Egypt arrests al Qaeda militant previously jailed for Sadat murder

Tuesday 29-10-2013 PM 07:19
Egypt arrests al Qaeda militant previously jailed for Sadat murder
By:

CAIRO, Oct 29 (Reuters) - Egyptian authorities have arrested an Islamist militant jailed over the assassination of Anwar Sadat, for plotting bomb attacks on behalf of al Qaeda since his release from prison in 2012, security sources said on Tuesday.

Nabil al-Maghraby, a former naval intelligence officer who the sources said was a key al Qaeda operative, was arrested on Sunday. He has been linked to an ex-army major who tried to assassinate the interior minister in September, the sources said.

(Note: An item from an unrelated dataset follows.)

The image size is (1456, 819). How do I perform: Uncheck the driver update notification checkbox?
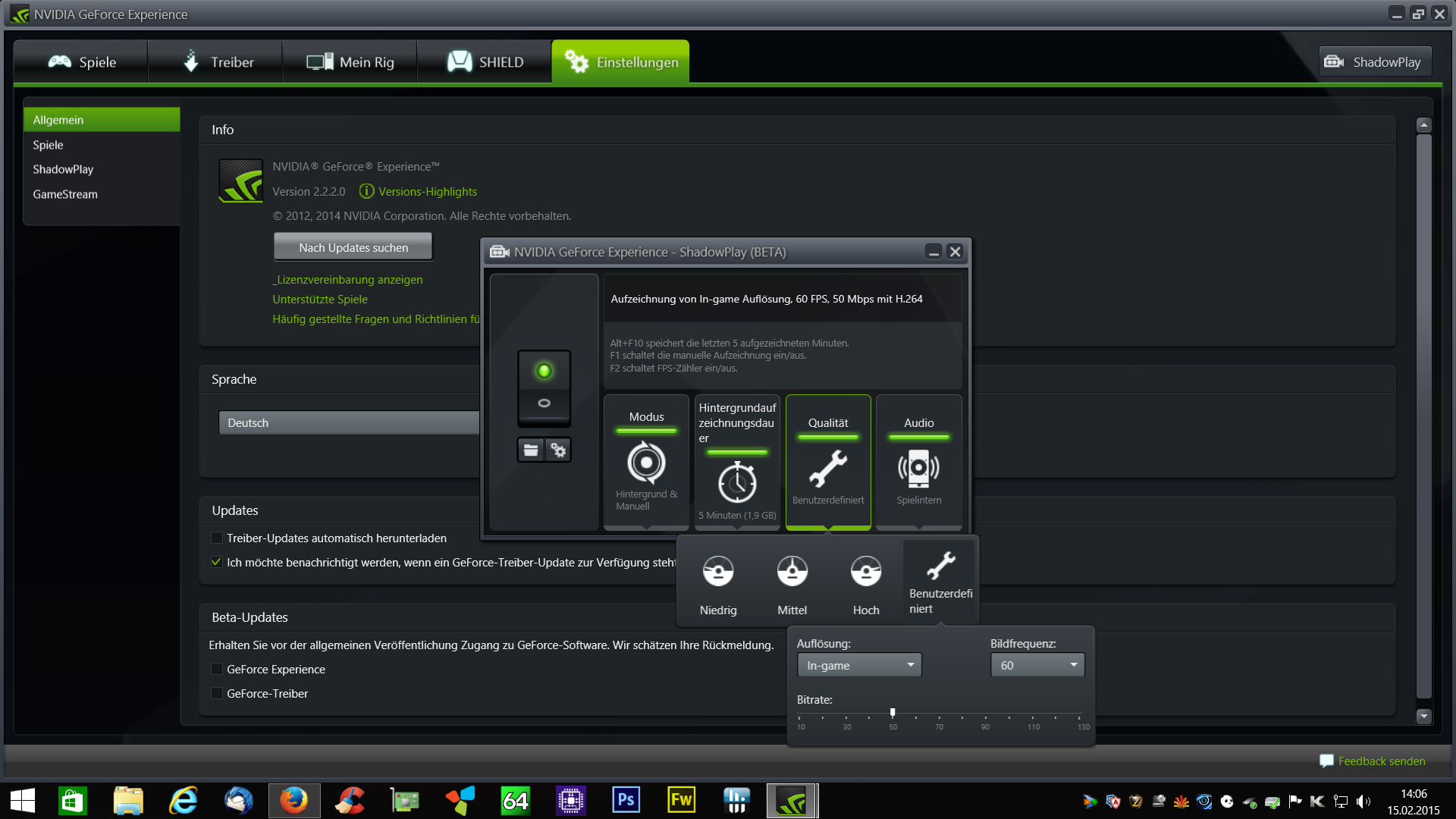(217, 563)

Maghraby had been released from jail after serving 31 years for taking part in the 1981 assassination of Sadat. The Egyptian leader was killed by Islamist members of the military opposed to his 1979 peace treaty with Israel.

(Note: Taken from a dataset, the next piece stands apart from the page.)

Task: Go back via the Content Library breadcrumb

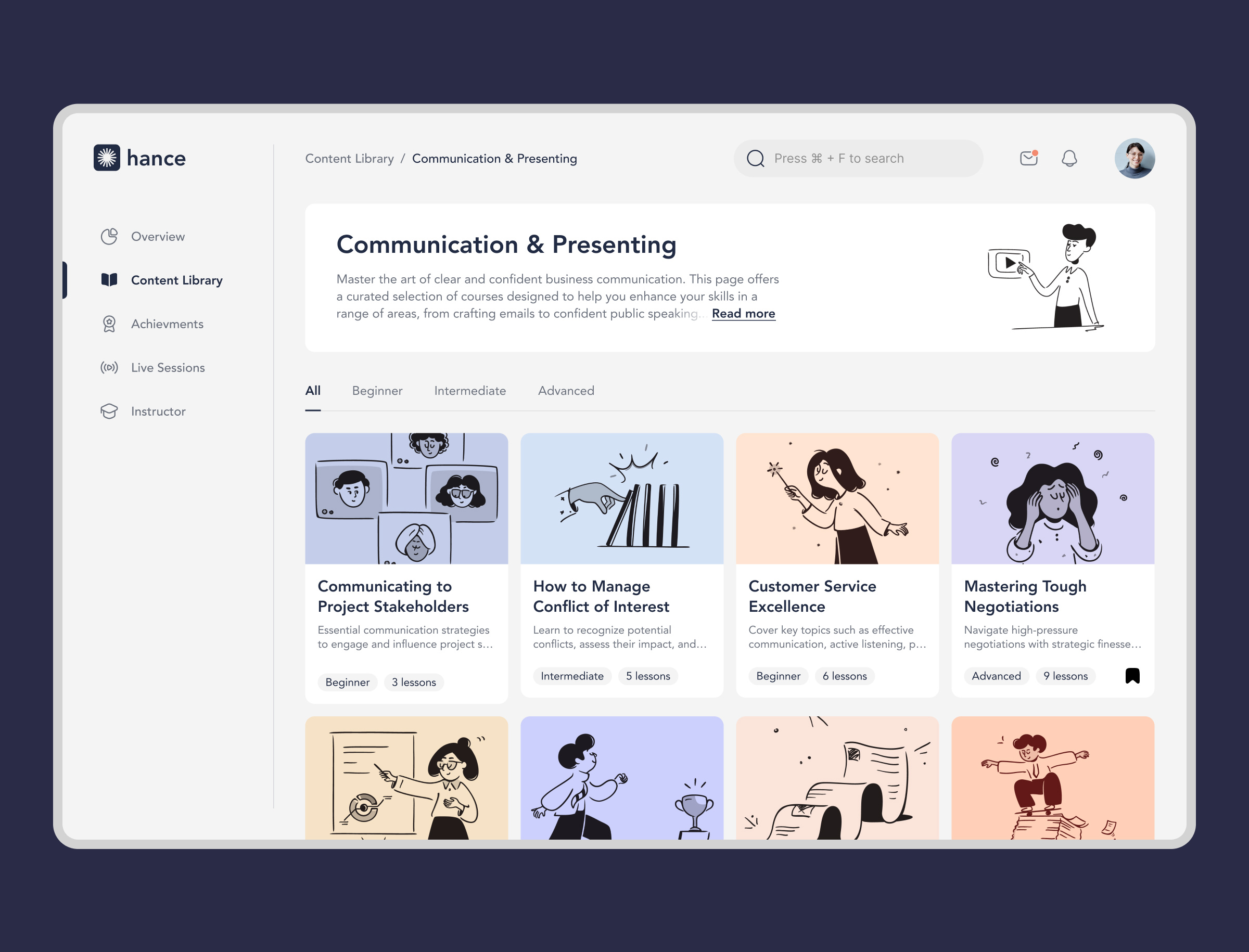Action: tap(349, 159)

Since then, Egypt has been highly sensitive about Islamists infiltrating its armed forces, the biggest in the Arab world.

Maghraby was arrested in the northern Delta town of Qalubiya, 35 km (20 miles) from Cairo.

"He has been arrested for being a part of a terror organization and for planning bomb attacks in the country," one of the sources said.

Authorities believe he was a close associate of former army major Waleed Badr, who blew himself up on September 5 in a failed attempt to kill the interior minister in Cairo.

A Sinai-based Islamist militant group called Ansar Bayt al-Maqdis released a farewell video of Badr urging Muslims to kill government officials in Egypt, a strategic U.S. ally.

Al Qaeda-linked Islamist militants based in the Sinai have stepped up attacks on soldiers and police since the army toppled Islamist President Mohamed Mursi in July.

The majority of the attacks have been carried out in the largely lawless Sinai Peninsula, but some attacks like the one on the interior minister have raised fears that an Islamist insurgency is taking hold elsewhere.